Text excerpt:
Restroom panic! The solution is so obvious.

09018TPSweet baby Jesus, please let public restrooms all become inclusive/family restrooms already. They’ve been a problem for many of us (if not most of us, at least once in a while) for years, including folks in the non-transgender majority.  John D. Sutter argues that sexed bathrooms are relics that should be abolished as racially-exclusive public restrooms were fifty years ago.  I agree entirely, especially because there’s such a simple solution right before us!

When I was a first-time mother back in the early 2000s, the “family restroom” was fairly new on the scene, and I thought they were lifesavers.  (Maybe they were there all along, and I just didn’t have occasion to seek them out beforehand?)  Changing a baby in most public restrooms isn’t too difficult–I thought the family restrooms were even more useful when the children become toilet-trainee toddlers and little kids, because that’s when the extra space and time for everyone to go came in very handy.

Supplied entries:
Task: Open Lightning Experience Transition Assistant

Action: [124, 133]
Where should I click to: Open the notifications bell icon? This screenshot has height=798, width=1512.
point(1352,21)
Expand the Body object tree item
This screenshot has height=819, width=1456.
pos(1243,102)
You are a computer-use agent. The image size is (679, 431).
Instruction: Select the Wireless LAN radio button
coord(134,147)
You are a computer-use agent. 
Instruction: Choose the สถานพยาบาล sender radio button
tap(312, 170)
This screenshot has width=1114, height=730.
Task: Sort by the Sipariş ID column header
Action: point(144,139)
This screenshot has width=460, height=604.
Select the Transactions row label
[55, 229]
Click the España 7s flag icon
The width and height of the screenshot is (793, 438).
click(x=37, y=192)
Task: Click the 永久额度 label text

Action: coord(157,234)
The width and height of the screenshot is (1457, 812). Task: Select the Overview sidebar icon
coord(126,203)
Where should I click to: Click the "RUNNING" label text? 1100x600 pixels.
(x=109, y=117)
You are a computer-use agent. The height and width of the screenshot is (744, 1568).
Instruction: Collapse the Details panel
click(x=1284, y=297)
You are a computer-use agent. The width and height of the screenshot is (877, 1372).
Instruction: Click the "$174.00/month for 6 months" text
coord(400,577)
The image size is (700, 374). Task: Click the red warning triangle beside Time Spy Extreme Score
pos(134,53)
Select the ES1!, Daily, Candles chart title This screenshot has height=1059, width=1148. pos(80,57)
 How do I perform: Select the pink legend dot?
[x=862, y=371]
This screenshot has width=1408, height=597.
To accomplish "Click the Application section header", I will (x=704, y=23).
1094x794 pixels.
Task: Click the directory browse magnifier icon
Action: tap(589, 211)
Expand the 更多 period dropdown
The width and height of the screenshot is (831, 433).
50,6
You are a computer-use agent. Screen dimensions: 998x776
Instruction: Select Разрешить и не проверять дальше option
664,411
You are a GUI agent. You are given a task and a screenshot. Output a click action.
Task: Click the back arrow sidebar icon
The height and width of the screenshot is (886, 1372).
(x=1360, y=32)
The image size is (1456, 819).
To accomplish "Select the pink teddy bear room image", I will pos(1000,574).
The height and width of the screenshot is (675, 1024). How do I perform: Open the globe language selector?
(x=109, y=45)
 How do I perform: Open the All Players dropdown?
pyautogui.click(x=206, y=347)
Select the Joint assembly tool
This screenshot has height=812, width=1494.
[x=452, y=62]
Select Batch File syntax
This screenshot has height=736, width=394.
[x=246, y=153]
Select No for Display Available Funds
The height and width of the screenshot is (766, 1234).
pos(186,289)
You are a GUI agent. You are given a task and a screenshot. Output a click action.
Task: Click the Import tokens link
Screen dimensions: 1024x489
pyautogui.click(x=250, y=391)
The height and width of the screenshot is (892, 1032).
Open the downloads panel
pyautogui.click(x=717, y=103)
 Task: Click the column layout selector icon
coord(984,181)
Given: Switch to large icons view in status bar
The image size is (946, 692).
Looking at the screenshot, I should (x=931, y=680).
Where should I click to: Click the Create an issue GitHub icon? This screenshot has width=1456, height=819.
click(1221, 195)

Jobs:
1/ Answer these about the restroom post, one per line:
(a) Who argues that sexed bathrooms are relics that should be abolished?
(b) In what period was the writer a first-time mother?
(c) How difficult does the writer say changing a baby in most public restrooms is?
2/ Name every stage of a child's life that the restroom post mentions.
3/ Please rewrite the restroom post between "Restroom panic! The" and "right before us!", inclusive, putting "washrooms" in place of "bathrooms".

Per-task answers:
1/
(a) John D. Sutter
(b) The early 2000s
(c) It isn't too difficult.

2/
- baby
- toilet-trainee toddlers
- little kids

3/
Restroom panic! The solution is so obvious.

09018TPSweet baby Jesus, please let public restrooms all become inclusive/family restrooms already. They’ve been a problem for many of us (if not most of us, at least once in a while) for years, including folks in the non-transgender majority.  John D. Sutter argues that sexed washrooms are relics that should be abolished as racially-exclusive public restrooms were fifty years ago.  I agree entirely, especially because there’s such a simple solution right before us!